** Text provided **
☆ ☆ ☆ ☆

Seoul 1945 () is a 2006 South Korean period television series starring Ryu Soo-young, Han Eun-jung, So Yoo-jin, Kim Ho-jin, and Park Sang-myun. It aired on KBS1 from January 1 to September 26, 2006 on Saturdays and Sundays at 21:30 for 71 episodes.

Set around 1945 right after Korea's liberation from Japanese colonial rule when the nation was engulfed by ideological turmoil, the story revolves around the rivalry between Suk-kyoung (So), a renowned pianist and daughter of a rich pro-Japanese politician, and Hae-kyung (Han), a headstrong servant; both women love Woon-hyuk (Ryu), whose ambition to become a lawyer gets thwarted due to his political ideology.

Plot
The series takes place during turbulent times in Korea, spanning from the end of the Japanese occupation to the eventual split of the country into North and South. The story revolves around the lives of four young adults who grew up together. Choi Woon-hyuk (Ryu Soo-young) is a child prodigy born into a family of poor miners; Kim Hae-kyung (Han Eun-jung) is the eldest daughter of tenant farmers; Lee Dong-woo (Kim Ho-jin) is the heir to a wealthy, well-connected family; and Moon Suk-kyung (So Yoo-jin) is the only child of an affluent and powerful political ally of Japan. In a blend of personal choices and circumstances beyond their control, each individual embarks on different paths that reflect the chaotic nature of the time as well as their true character. As their paths collide, love, friendship, loyalty, vengeance, moral conscience, and ideology become driving forces to irrevocably change the course of their lives.

☆ ☆ ☆ ☆

** Exercise task **
Write out the stretch of the Seoul 1945 text from "Set around 1945" through "his political ideology.", word for word.

** Given information **
☆ ☆ ☆ ☆

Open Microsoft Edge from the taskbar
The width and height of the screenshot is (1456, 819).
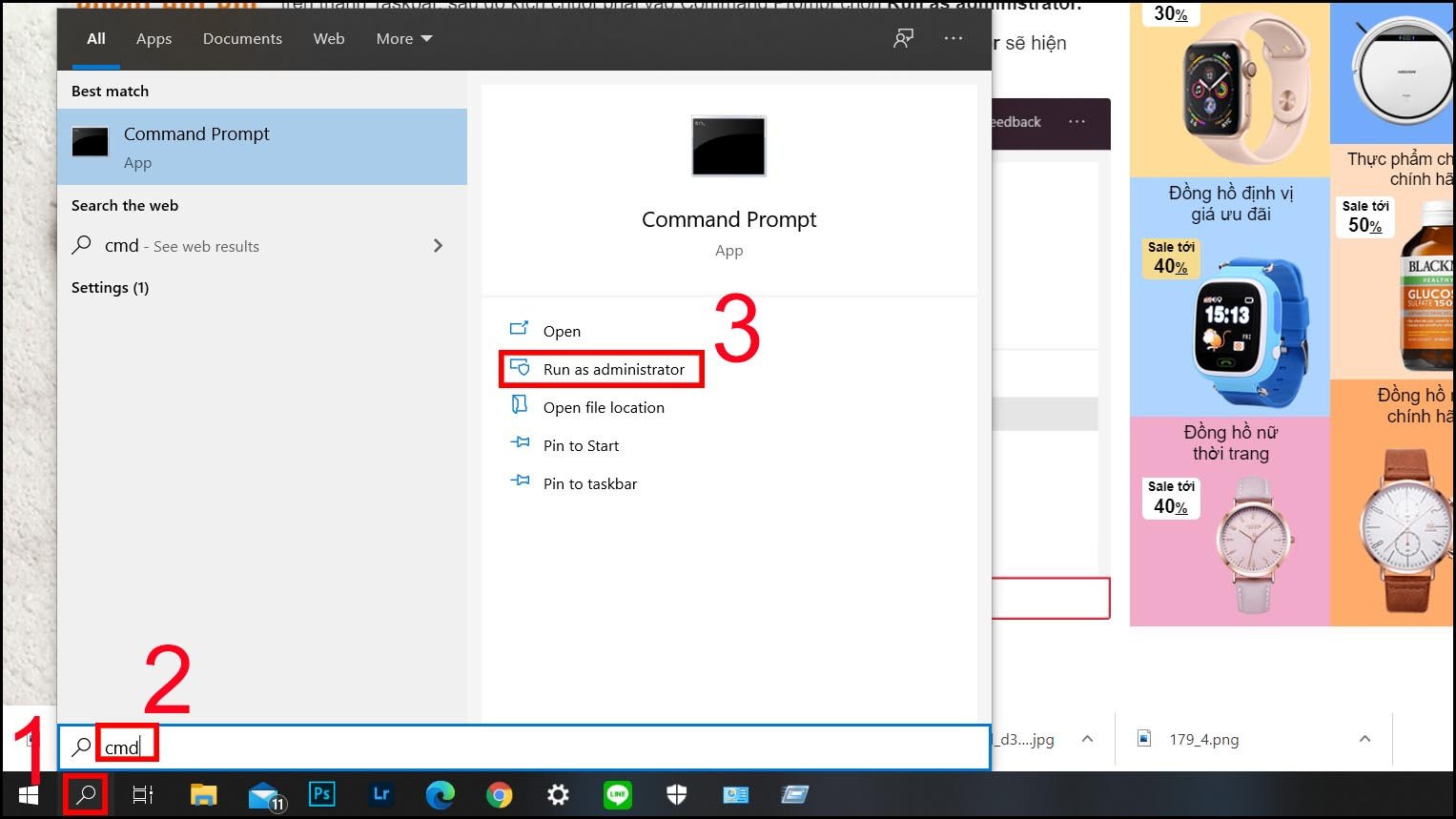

☆ ☆ ☆ ☆

** Expected answer **
Set around 1945 right after Korea's liberation from Japanese colonial rule when the nation was engulfed by ideological turmoil, the story revolves around the rivalry between Suk-kyoung (So), a renowned pianist and daughter of a rich pro-Japanese politician, and Hae-kyung (Han), a headstrong servant; both women love Woon-hyuk (Ryu), whose ambition to become a lawyer gets thwarted due to his political ideology.